On day 2, adjust the cytokine concentrations by adding 0.5 milliliters of hESC-SFM media to the 6-well well plate containing the day two embryoid bodies.
On day 4, coat four wells of a 6-well tissue culture plate with 0.1% gelatin. After incubating for at least 10 minutes, remove the gelatin, and add 2.5 milliliters of stage 2 media.
Collect formed embryoid bodies from the two wells of a 6-well plate, and place them in a 50-milliliter centrifuge tube. Allow them to settle at the bottom of the tube by gravity. Then, carefully aspirate the media from the tube, and resuspend the embryoid bodies in 2 milliliters of stage 2 media.

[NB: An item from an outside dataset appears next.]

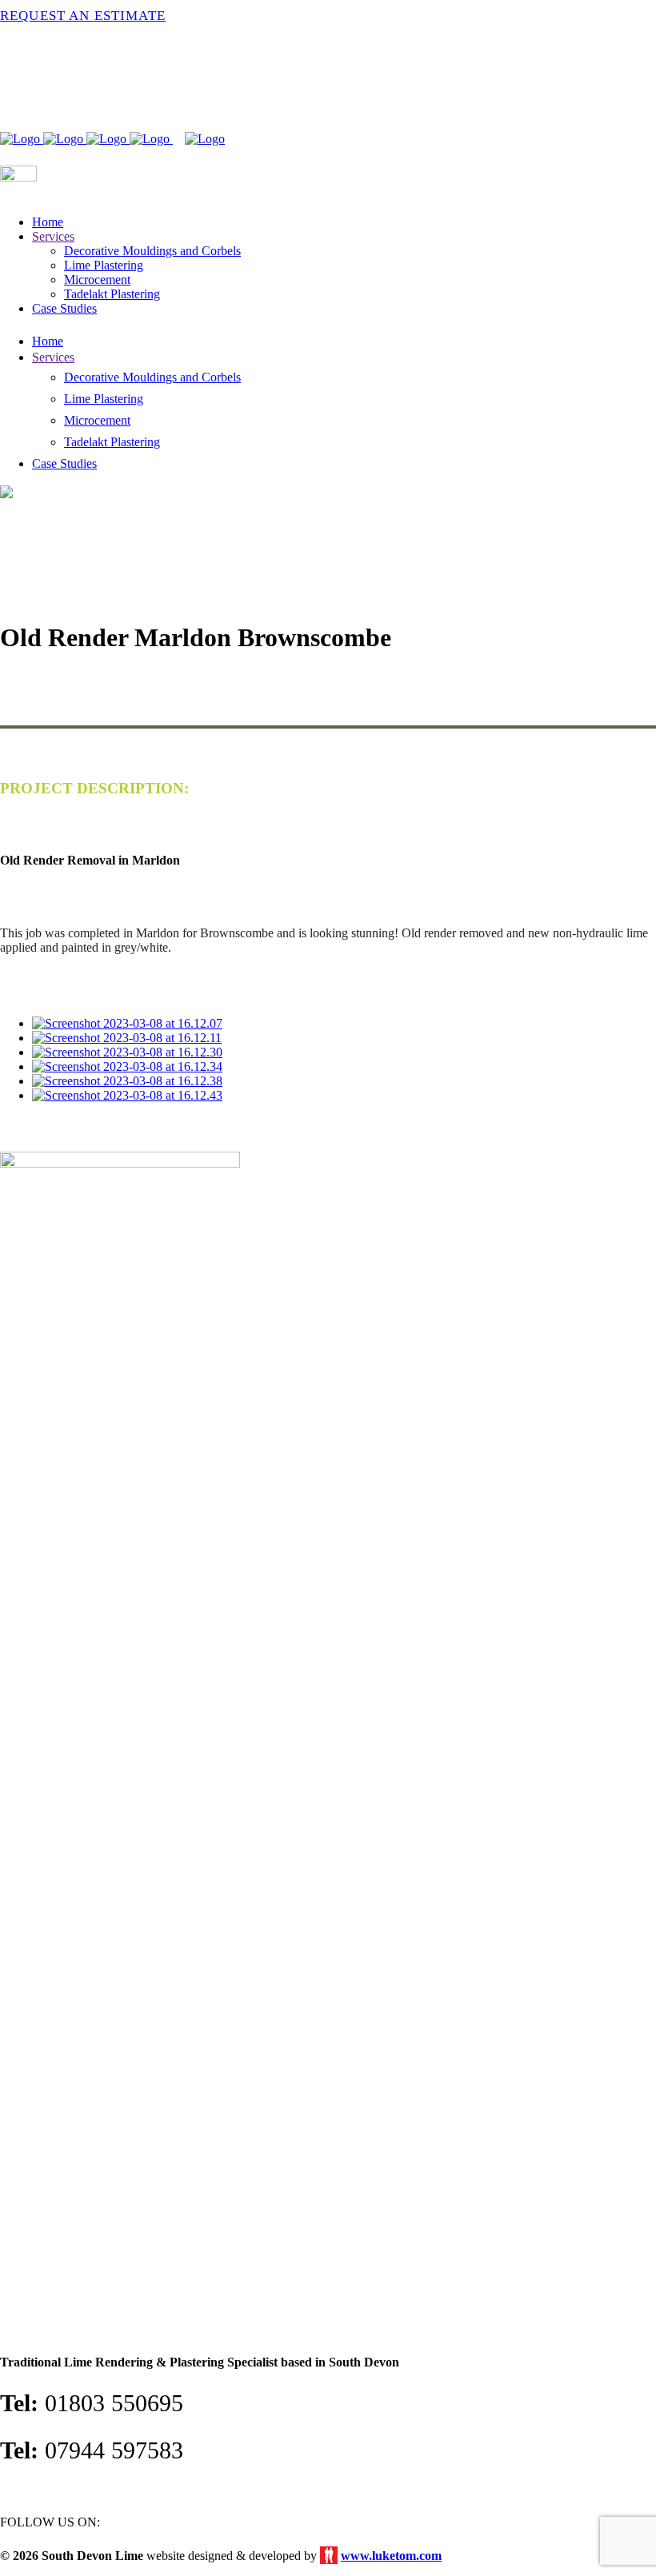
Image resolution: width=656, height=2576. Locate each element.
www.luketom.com (391, 2555)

Transfer 10 to 15 embryoid bodies to a gelatin-coated well, containing 2.5 milliliters of stage 2 media, and incubate at 37 degrees Celsius with 5% carbon dioxide. For two to three weeks, change the media every three to four days.
Plating of the EBs is crucial. Having fewer than 10 or more than 15 EBs, or having them unevenly distributed, can lead to low yields of macrophages.

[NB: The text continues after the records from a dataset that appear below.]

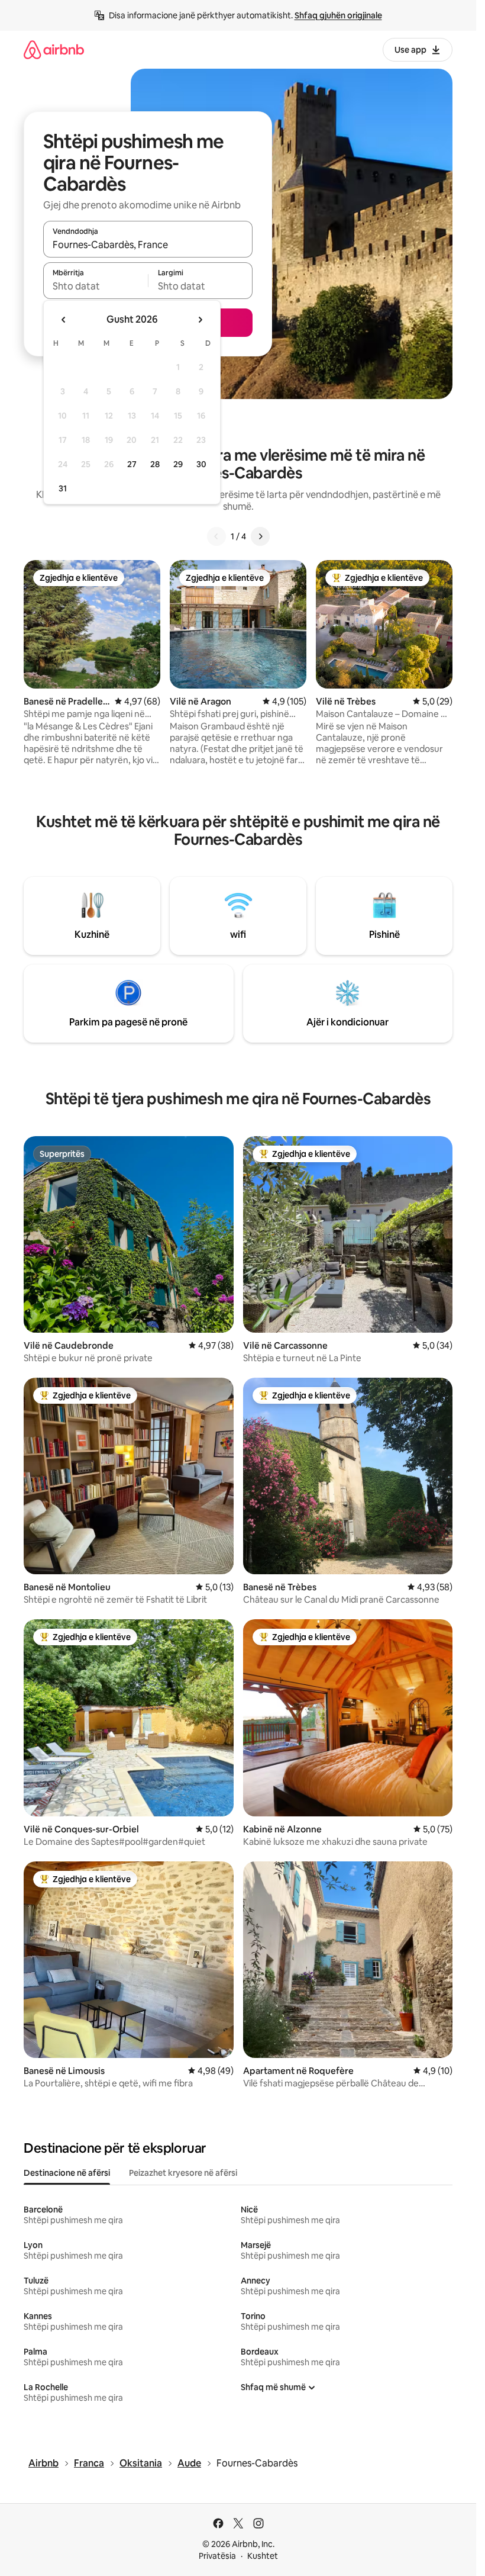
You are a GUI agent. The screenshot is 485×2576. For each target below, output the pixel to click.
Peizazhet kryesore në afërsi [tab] (183, 2172)
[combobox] (148, 244)
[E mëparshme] (216, 536)
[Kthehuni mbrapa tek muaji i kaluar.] (63, 319)
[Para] (260, 536)
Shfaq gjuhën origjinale (338, 15)
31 (63, 488)
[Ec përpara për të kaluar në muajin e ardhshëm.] (199, 319)
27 (132, 464)
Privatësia (217, 2556)
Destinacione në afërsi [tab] (67, 2172)
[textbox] (95, 286)
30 (201, 464)
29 (178, 464)
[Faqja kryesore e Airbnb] (54, 49)
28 (155, 464)
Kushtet (262, 2556)
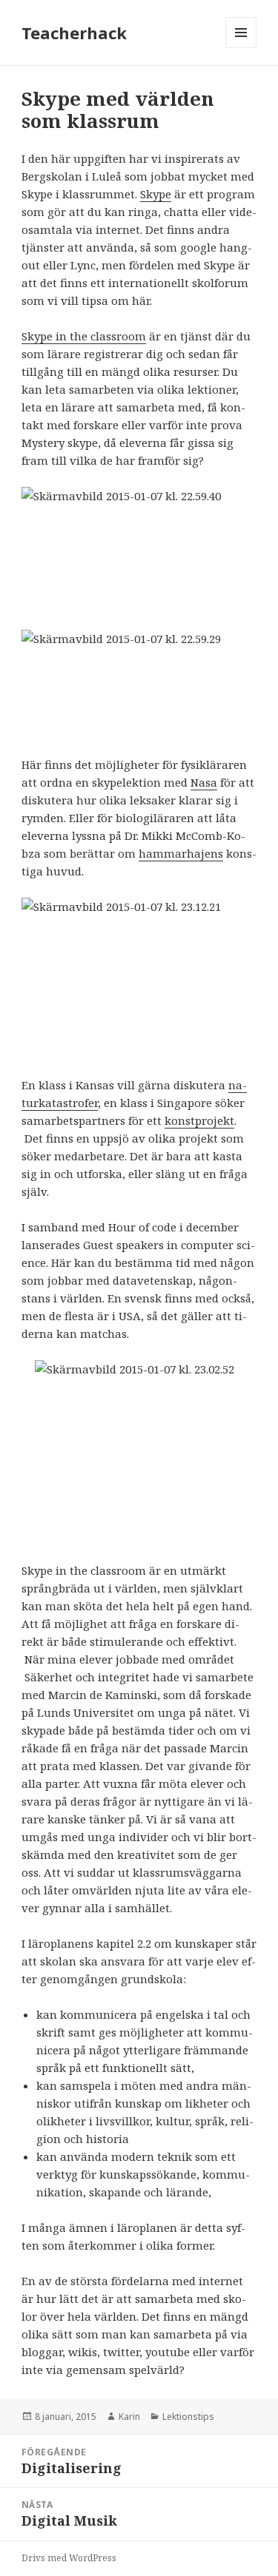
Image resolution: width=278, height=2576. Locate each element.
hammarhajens (181, 853)
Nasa (204, 782)
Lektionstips (188, 2416)
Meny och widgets (241, 47)
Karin (129, 2416)
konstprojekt (199, 1120)
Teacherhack (74, 32)
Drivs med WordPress (68, 2558)
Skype (155, 193)
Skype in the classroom (83, 336)
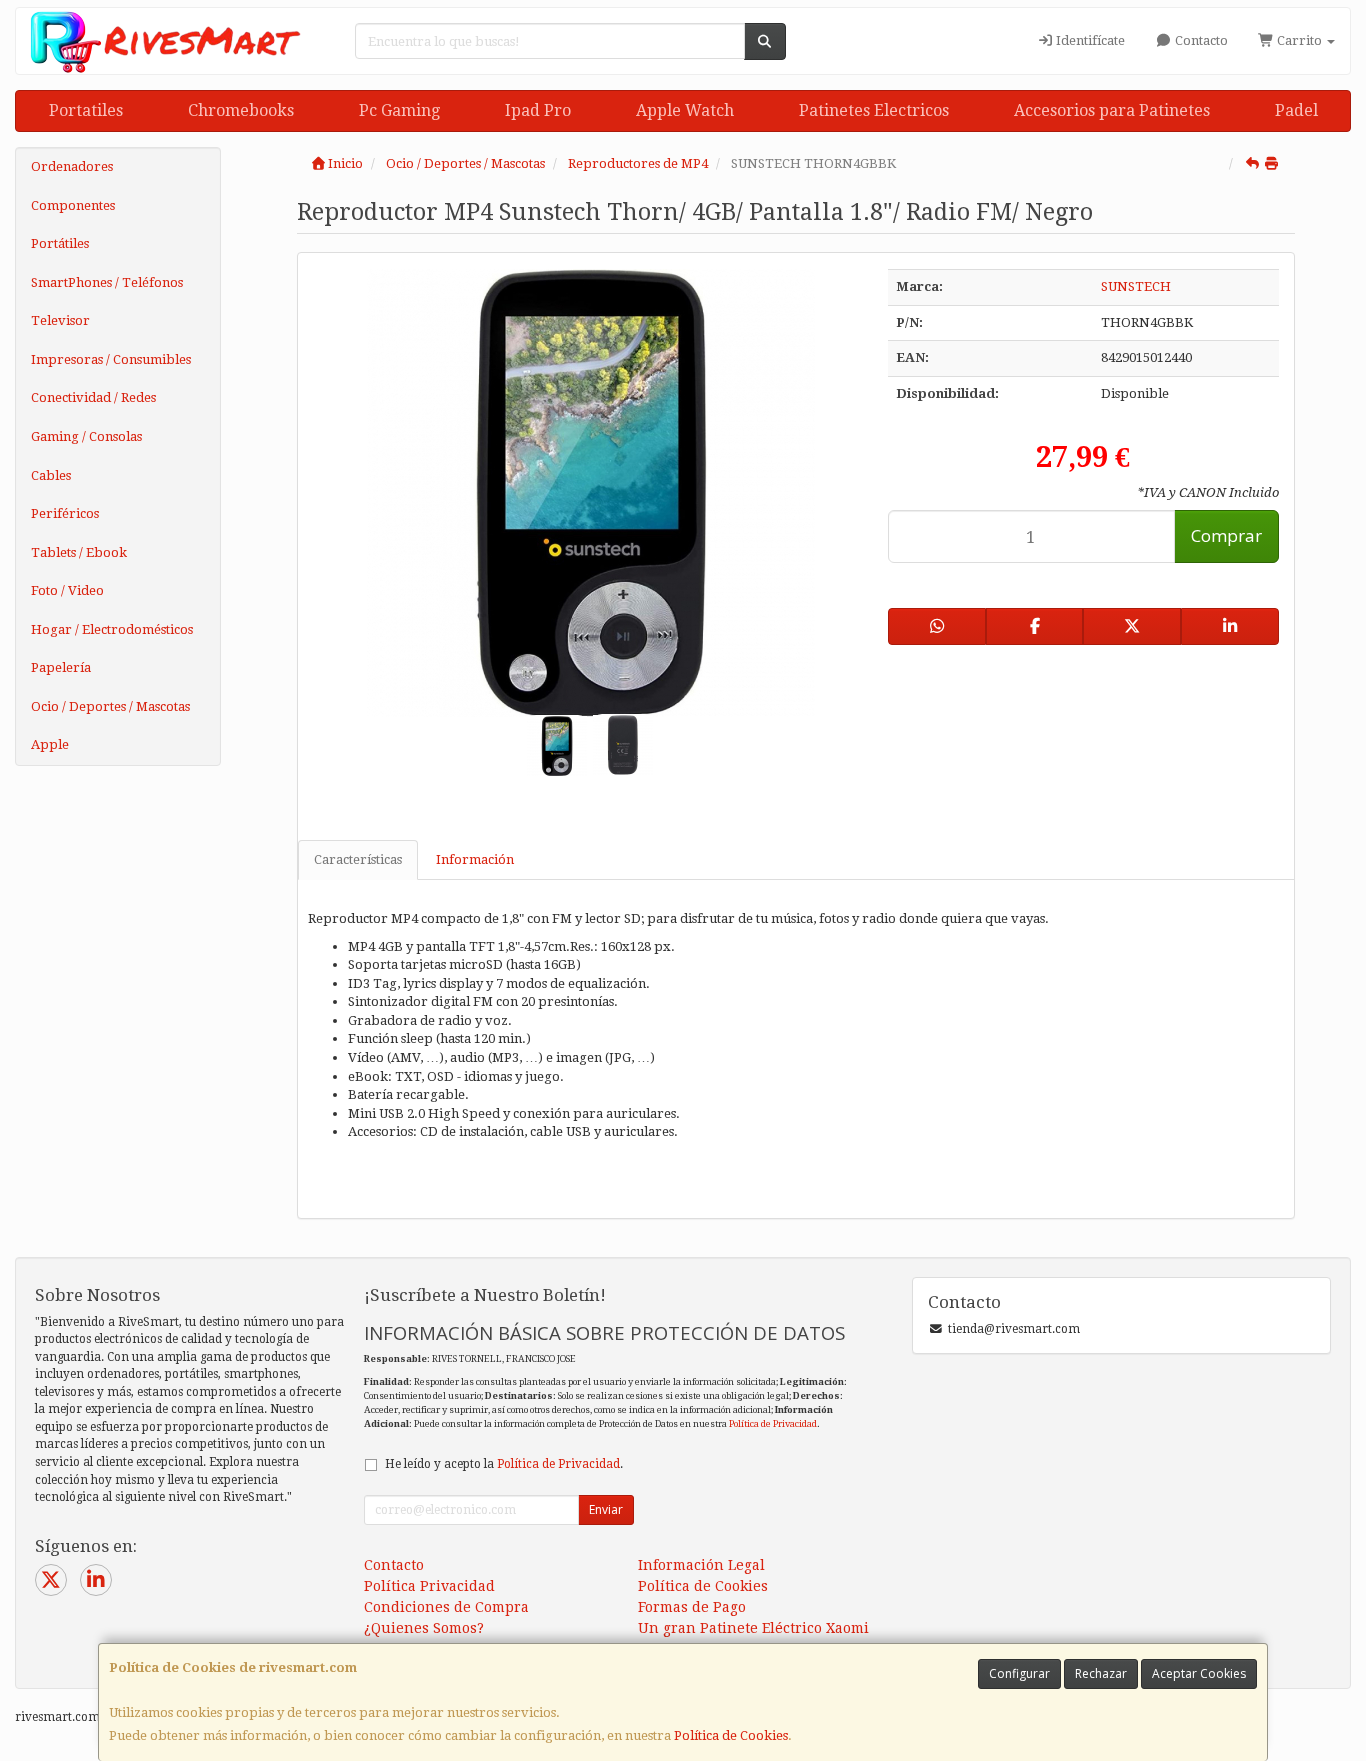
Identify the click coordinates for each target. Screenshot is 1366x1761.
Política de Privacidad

After two to three weeks, the embryoid bodies start releasing non-adherent hematopoietic cells into suspension. Using a 40-micrometer strainer, collect these cells into a 50-milliliter tube, and then, replenish the media. Centrifuge the suspension of hematopoietic cells at 200 x g for three minutes.
Resuspend the hematopoietic cells in stage 3 media. Then, plate the cells at a density of 0.2 x 106 per milliliter. Change the stage 3 media every five days.
After nine to 11 days the macrophages will be fully differentiated and fully functional.